• **Task directions**
From the line with "wütend (548, 1112)" down to the final line of the material, please transcribe everything exactly, but leave the pictures out.

• **Records for processing**
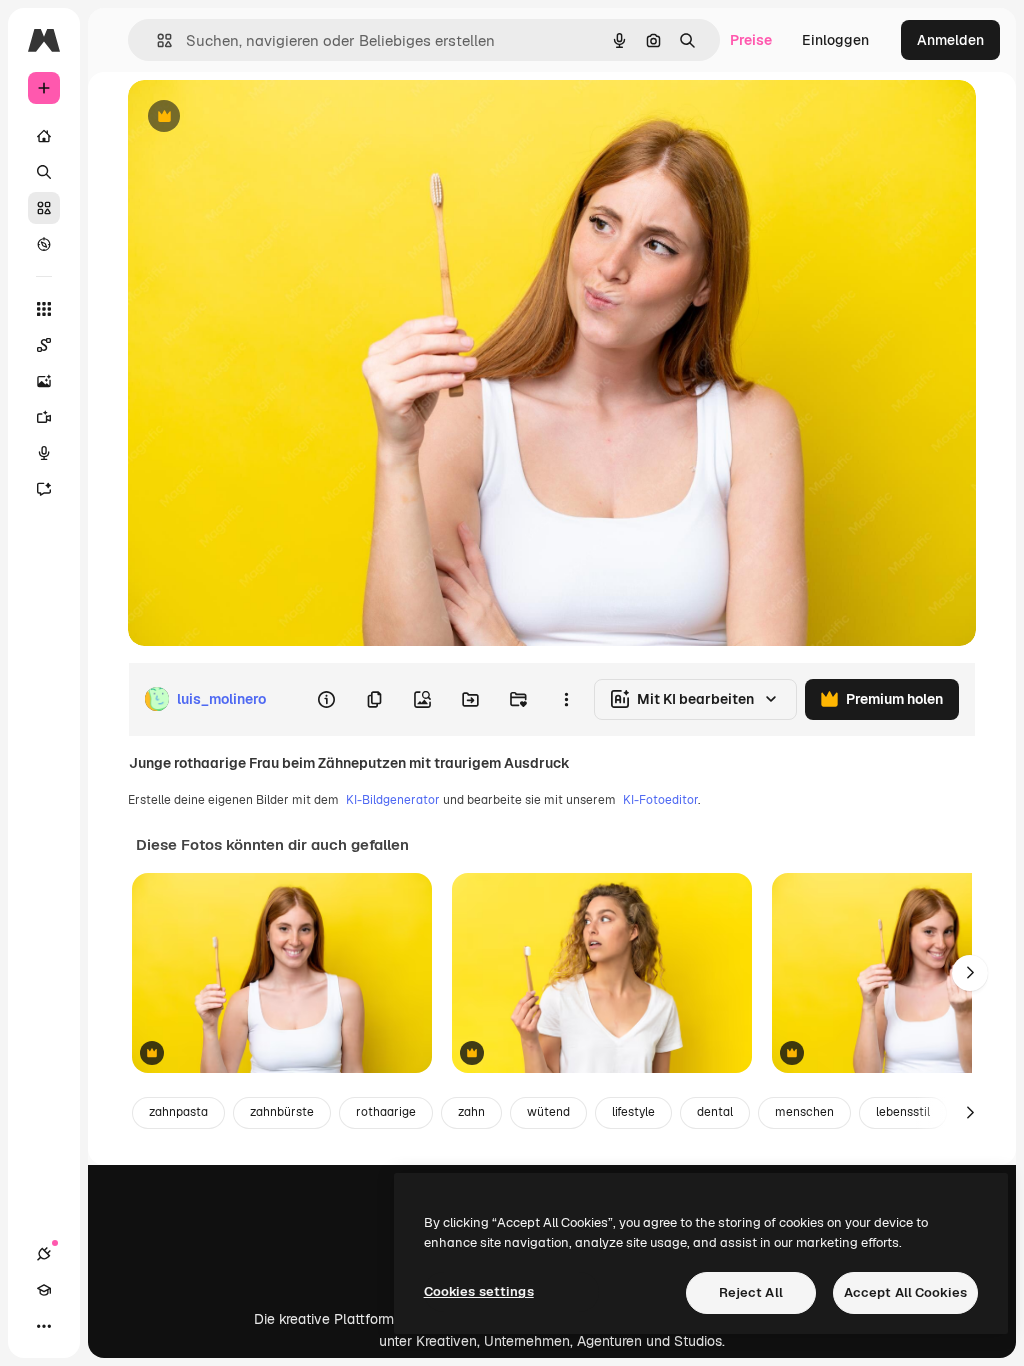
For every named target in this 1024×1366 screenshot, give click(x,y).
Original (256, 117)
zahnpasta (178, 1112)
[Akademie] (44, 1290)
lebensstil (903, 1112)
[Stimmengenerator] (44, 453)
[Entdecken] (44, 244)
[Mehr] (44, 1326)
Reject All (751, 1292)
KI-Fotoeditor (660, 800)
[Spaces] (44, 345)
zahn (471, 1112)
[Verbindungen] (44, 1254)
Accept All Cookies (905, 1292)
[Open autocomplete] (156, 40)
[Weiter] (970, 973)
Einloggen (835, 40)
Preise (751, 40)
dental (715, 1112)
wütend (548, 1112)
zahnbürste (282, 1112)
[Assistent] (44, 489)
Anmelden (950, 40)
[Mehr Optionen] (566, 699)
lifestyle (633, 1112)
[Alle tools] (44, 309)
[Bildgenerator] (44, 381)
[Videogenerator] (44, 417)
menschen (804, 1112)
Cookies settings (479, 1291)
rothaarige (386, 1112)
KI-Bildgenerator (393, 800)
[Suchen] (44, 172)
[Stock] (44, 208)
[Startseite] (44, 136)
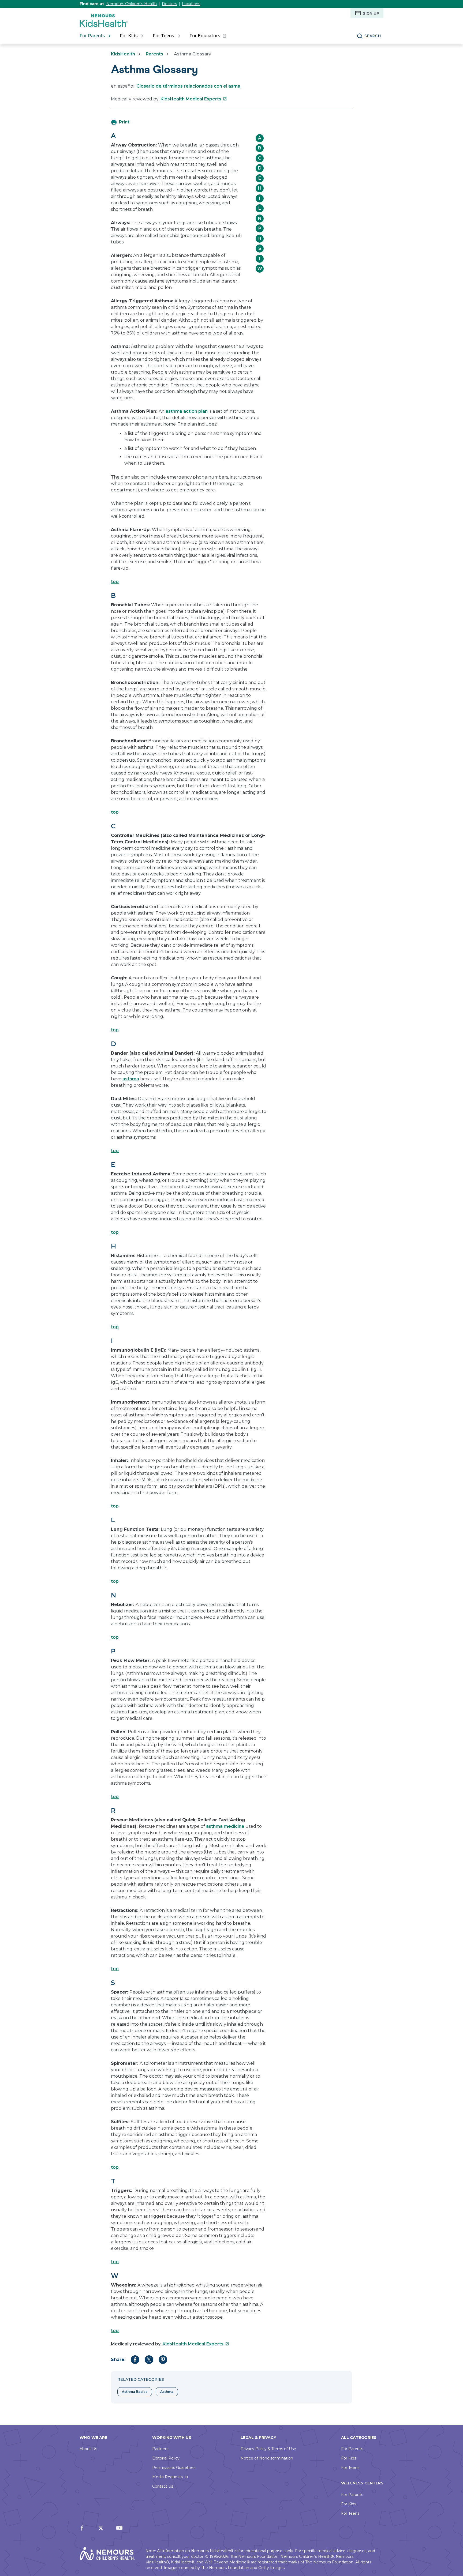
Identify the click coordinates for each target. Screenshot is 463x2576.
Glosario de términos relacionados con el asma (188, 86)
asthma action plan (187, 411)
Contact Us (162, 2486)
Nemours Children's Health (131, 3)
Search (372, 35)
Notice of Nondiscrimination (267, 2458)
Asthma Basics (134, 2392)
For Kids (348, 2458)
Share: (118, 2359)
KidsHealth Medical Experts (193, 98)
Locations (191, 3)
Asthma (166, 2392)
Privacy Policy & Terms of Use (268, 2448)
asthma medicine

• **Written reply**
wütend (548, 1112)
zahnbürste (282, 1112)
[Assistent] (44, 489)
Anmelden (950, 40)
[Mehr Optionen] (566, 699)
lifestyle (633, 1112)
[Alle tools] (44, 309)
[Bildgenerator] (44, 381)
[Videogenerator] (44, 417)
menschen (804, 1112)
Cookies settings (479, 1291)
rothaarige (386, 1112)
KI-Bildgenerator (393, 800)
[Suchen] (44, 172)
[Stock] (44, 208)
[Startseite] (44, 136)
Identify the click coordinates for each target. Screenshot is 463x2576.
Glosario de términos relacionados con el asma (188, 86)
asthma action plan (187, 411)
Contact Us (162, 2486)
Nemours Children's Health (131, 3)
Search (372, 35)
Notice of Nondiscrimination (267, 2458)
Asthma Basics (134, 2392)
For Kids (348, 2458)
Share: (118, 2359)
KidsHealth Medical Experts (193, 98)
Locations (191, 3)
Asthma (166, 2392)
Privacy Policy & Terms of Use (268, 2448)
asthma medicine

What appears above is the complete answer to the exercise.